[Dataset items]
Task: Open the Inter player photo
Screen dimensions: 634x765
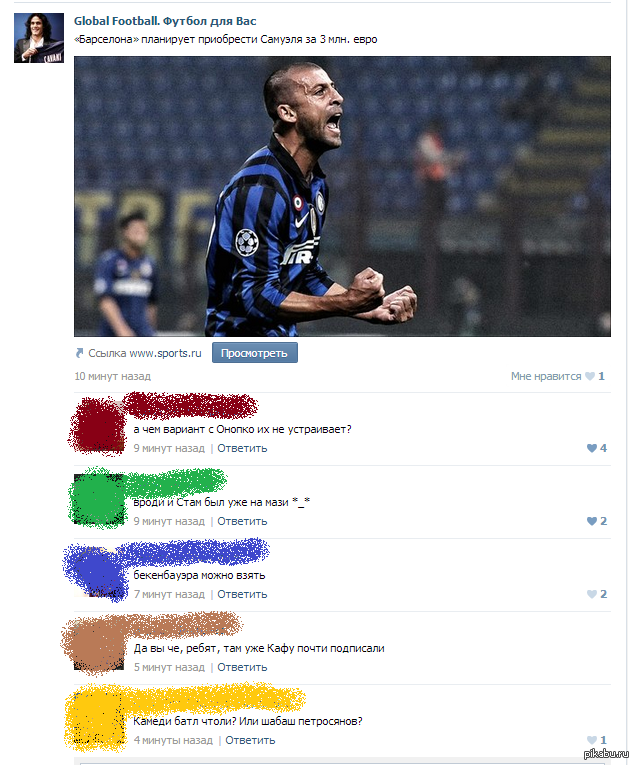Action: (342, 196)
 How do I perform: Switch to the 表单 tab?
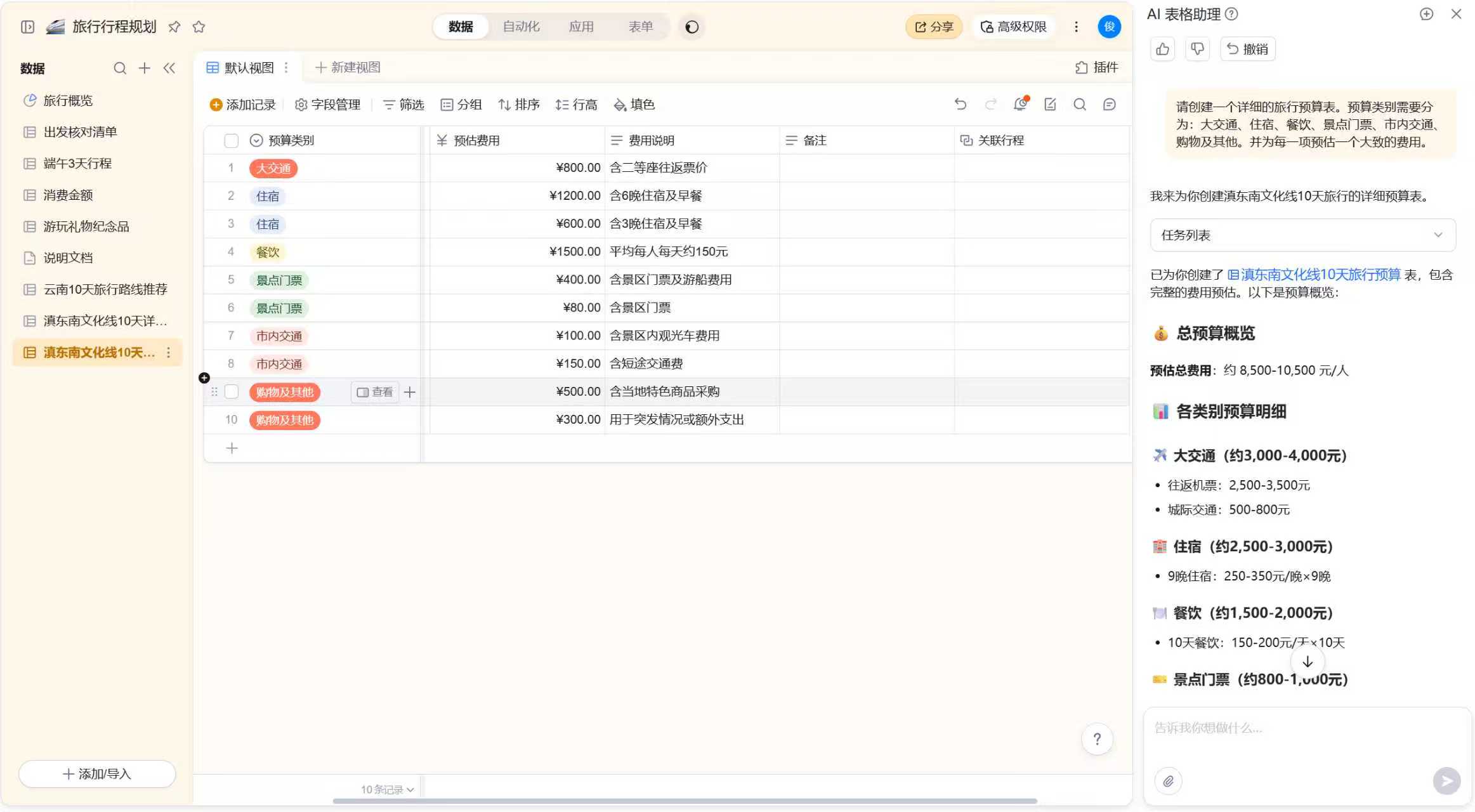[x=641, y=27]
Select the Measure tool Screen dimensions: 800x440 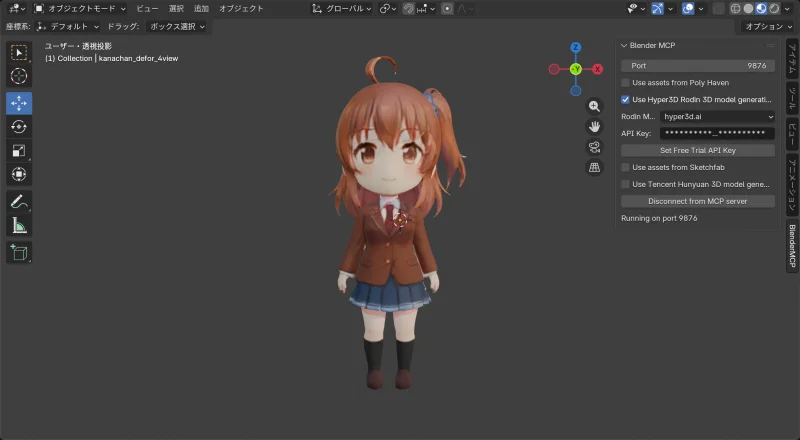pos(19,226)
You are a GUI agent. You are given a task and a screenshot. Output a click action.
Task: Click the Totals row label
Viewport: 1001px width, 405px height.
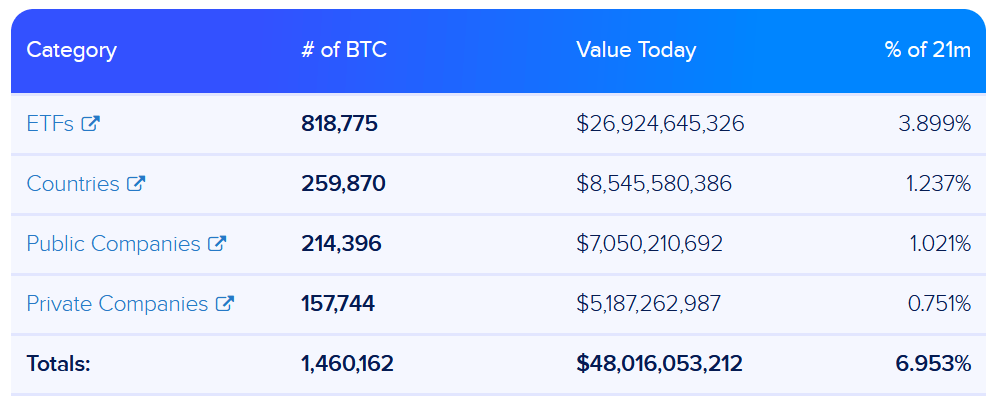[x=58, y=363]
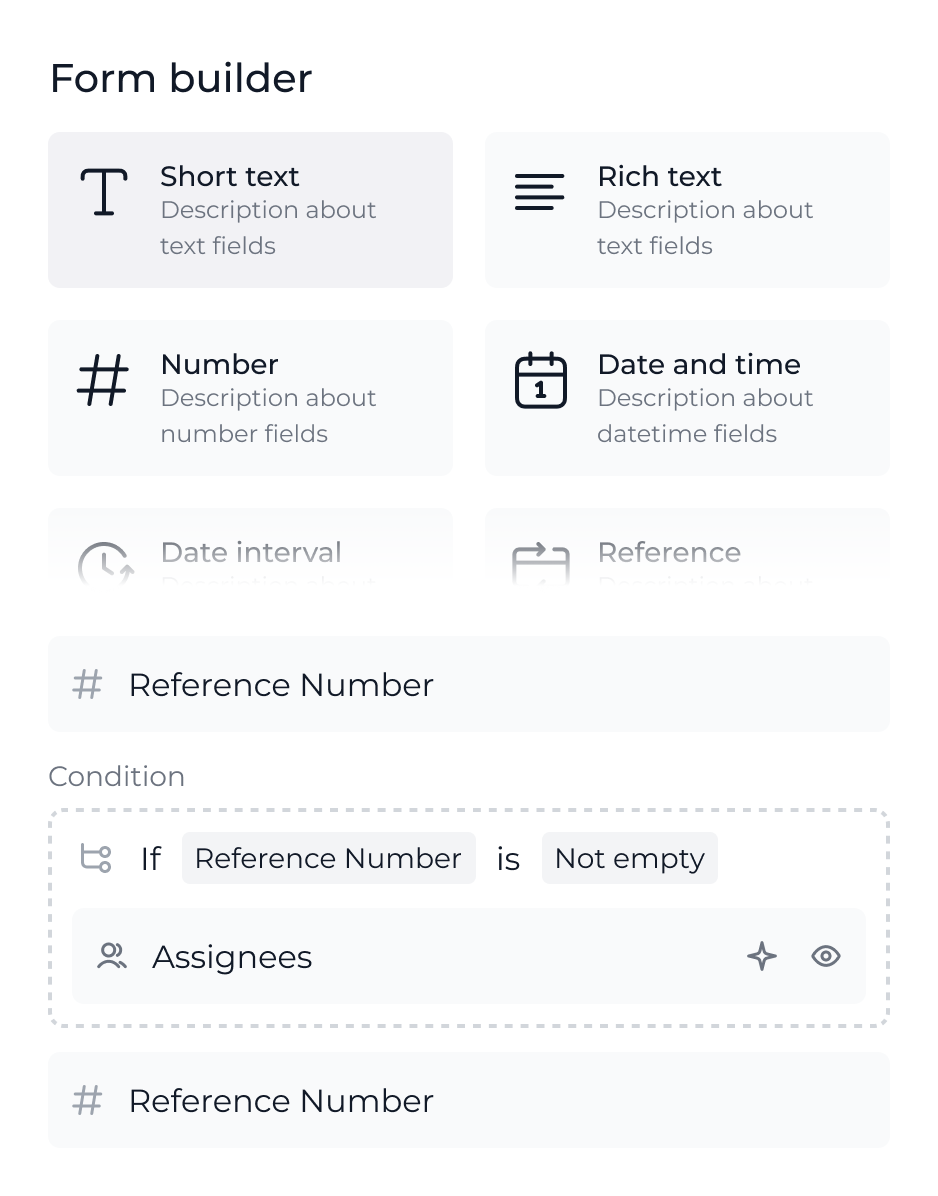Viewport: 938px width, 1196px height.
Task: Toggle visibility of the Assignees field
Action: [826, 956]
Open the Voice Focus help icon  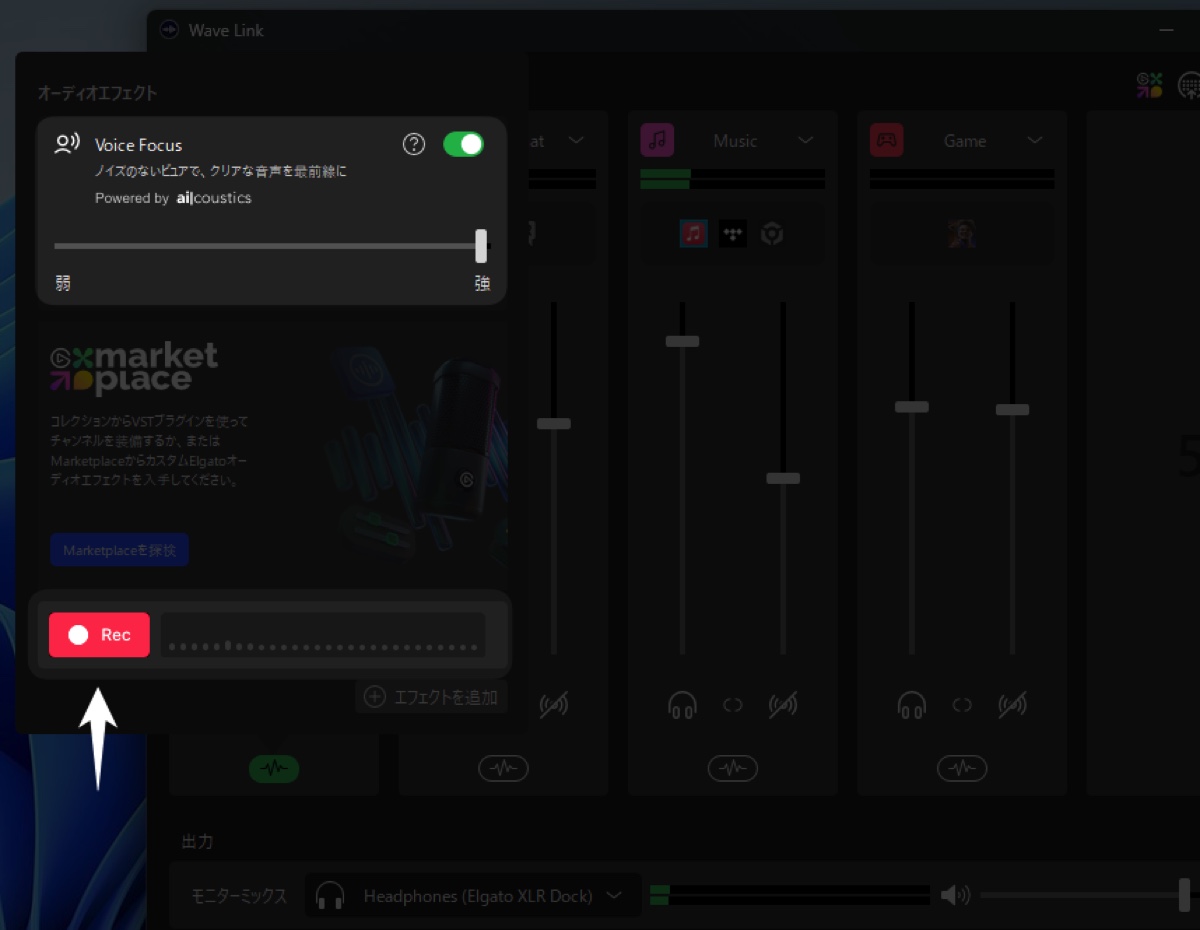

* _WRITTEN PROBLEM_
Render the records as a Markdown table with the columns Row and Line, one row per line. Start with the line containing "You are a GUI", continue through the end of the records, skip blank lines, and leave the pictures out.

* _EXPECTED ANSWER_
| Row | Line |
|---|---|
| 1 | You are a GUI agent. You are given a task and a screenshot. Output a click action. |
| 2 | Task: Click the Totals row label |
| 3 | Viewport: 1001px width, 405px height. |
| 4 | [x=58, y=363] |
| 5 | Viewport: 938px width, 1196px height. |
| 6 | Task: Toggle visibility of the Assignees field |
| 7 | Action: [826, 956] |
| 8 | Open the Voice Focus help icon   |